Tuesday, August 22, 2006

Diana's Adventures in TV Land: Freaks and Geeks

I can see why this series didn't last longer than a season - it's brilliant and subtle and masterfully written, but it could be bloody depressing at times. And I'll grant that's more the result of my generic expectations: much as I despise the teens-on-prozac model you'd find in such travesties as "Saved By The Bell" or "Sweet Valley High", it's so pervasive in all modes of fiction that a genuinely different entry, such as "Freaks and Geeks", threw me for a loop.

What I like here is that "Freaks and Geeks" doesn't purport to sell that same idealized fantasy of high school life, but it doesn't hit the other extreme by depicting Kindergangstas either. Rather, the show offers a surprisingly mimetic representation of reality: relationships are awkward, nobody sticks entirely to their stereotypes, the authority figures aren't infallible or inherently malevolent, and even the most sympathetic characters are capable of terrible errors in judgment. There's no unifying quality among the cast of characters - some may share similar qualities but refrain from being completely interchangable. It's refreshing to see such an honest approach to the subject matter - depictions of high school life tend to skew rather wildly depending on the creative team's agenda.

The seasonal arc largely revolves around Lindsay Weir's quest for identity: as the series begins, she finds herself in the final stages of a transformation that has moved her from overachieving geek to fringe misfit. But there's no rigid linearity to her journey: at one point she finds her situation to be unbearable, and tries to go back to what she used to be, only to realize she'll never be happy playing that role.

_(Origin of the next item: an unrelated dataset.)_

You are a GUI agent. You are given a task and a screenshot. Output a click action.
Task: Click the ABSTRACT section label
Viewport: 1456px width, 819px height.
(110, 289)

The catalyst of Lindsay's change is never really explored, though her grandmother's recent death is cited as a possibility; one of the more interesting moments in the series comes when the hilariously pure Millie (a former friend of Lindsay's) loses her dog, and starts playing out the exact same process Lindsay underwent. Lindsay finds herself desperate to stop Millie from throwing her life away - a reflection of the protagonist's own internal conflicts.

Of course, Lindsay isn't the only one who goes through a developmental process: though the main characters are initially divided into two groups (the aforementioned "freaks" and the "geeks"), they quickly become individualized, rounded-out and very well-characterized. It really becomes the story of a group of people, not labels with random "pretty faces" attached to them.

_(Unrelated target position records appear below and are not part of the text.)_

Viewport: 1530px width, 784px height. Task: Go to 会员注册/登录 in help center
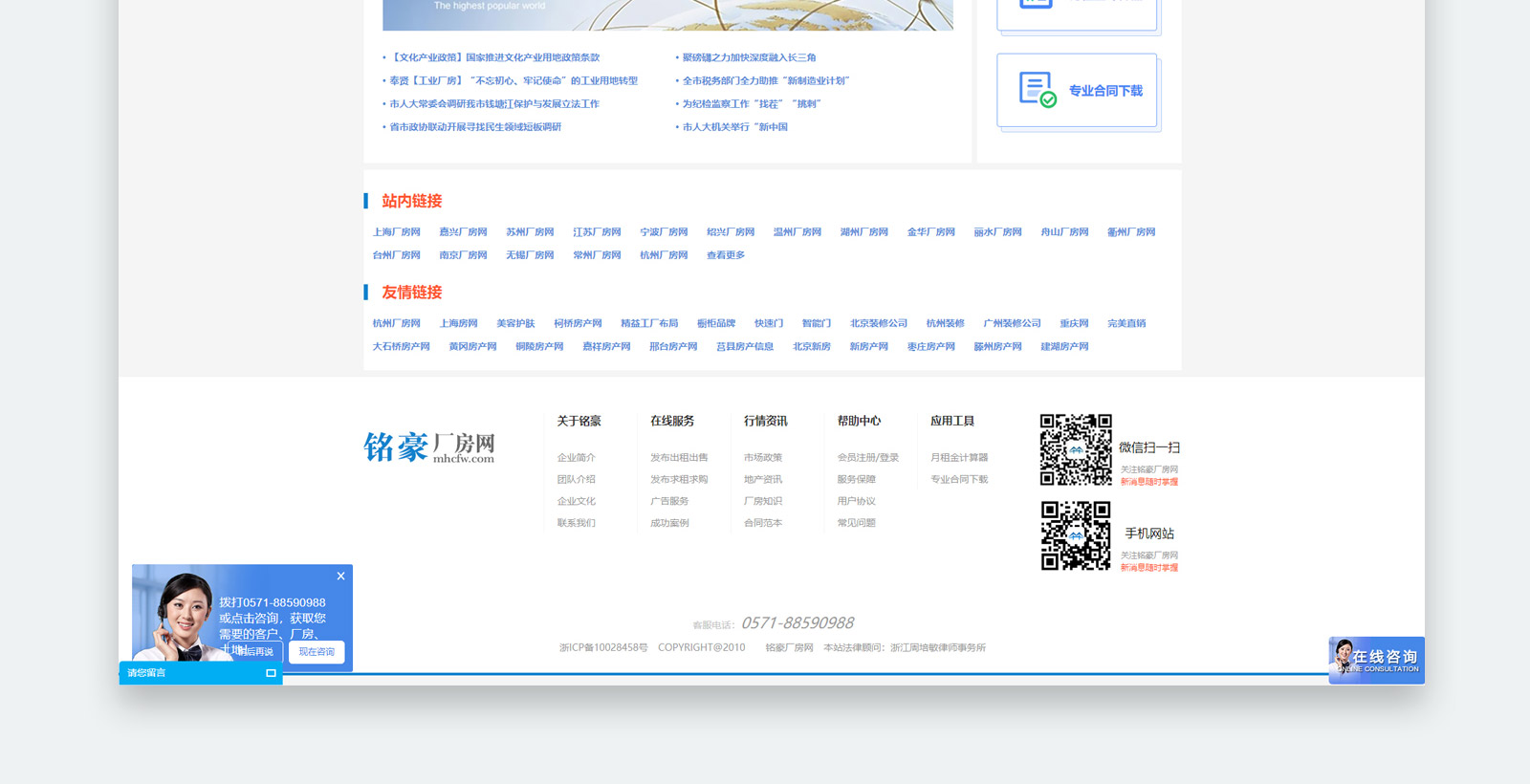click(867, 458)
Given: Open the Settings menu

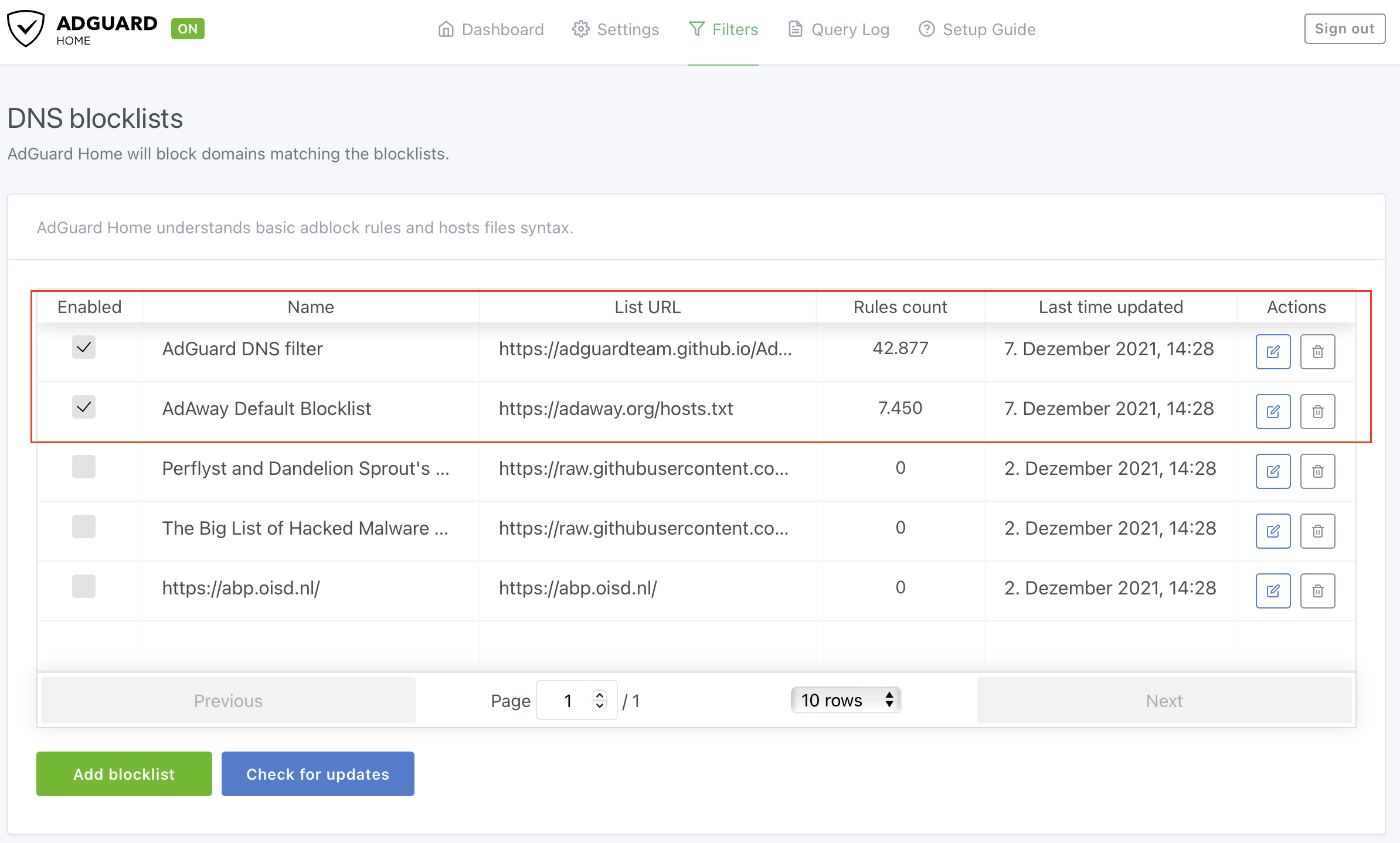Looking at the screenshot, I should (x=616, y=29).
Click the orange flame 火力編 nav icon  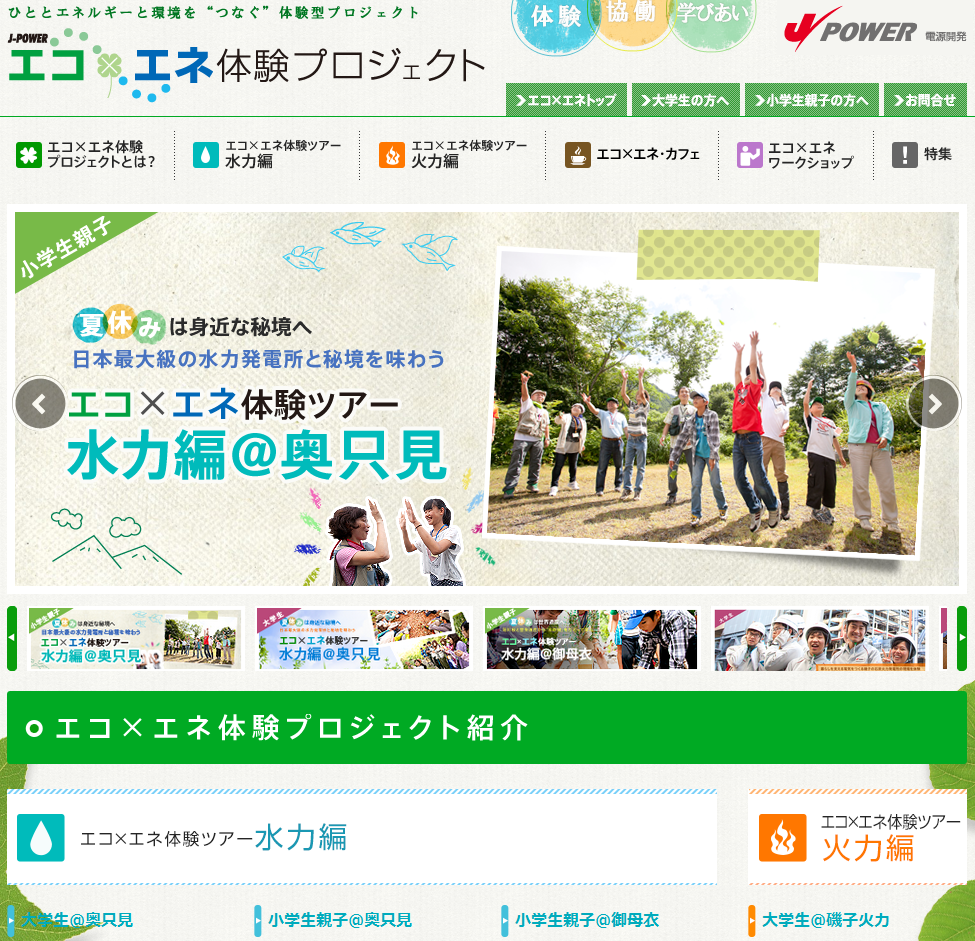tap(391, 155)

I'm not quite sure why the series is set a decade earlier, given that the main themes haven't exactly gone out of style; while it adds a quaint little anachronistic touch to the setting, it doesn't seem like the '80s are used in the way that "That '70s Show" made use of its respective era.

But any such quibble is dwarfed by the sheer high quality of this series - its subtleties, its wit, its authenticity. This is the high school drama.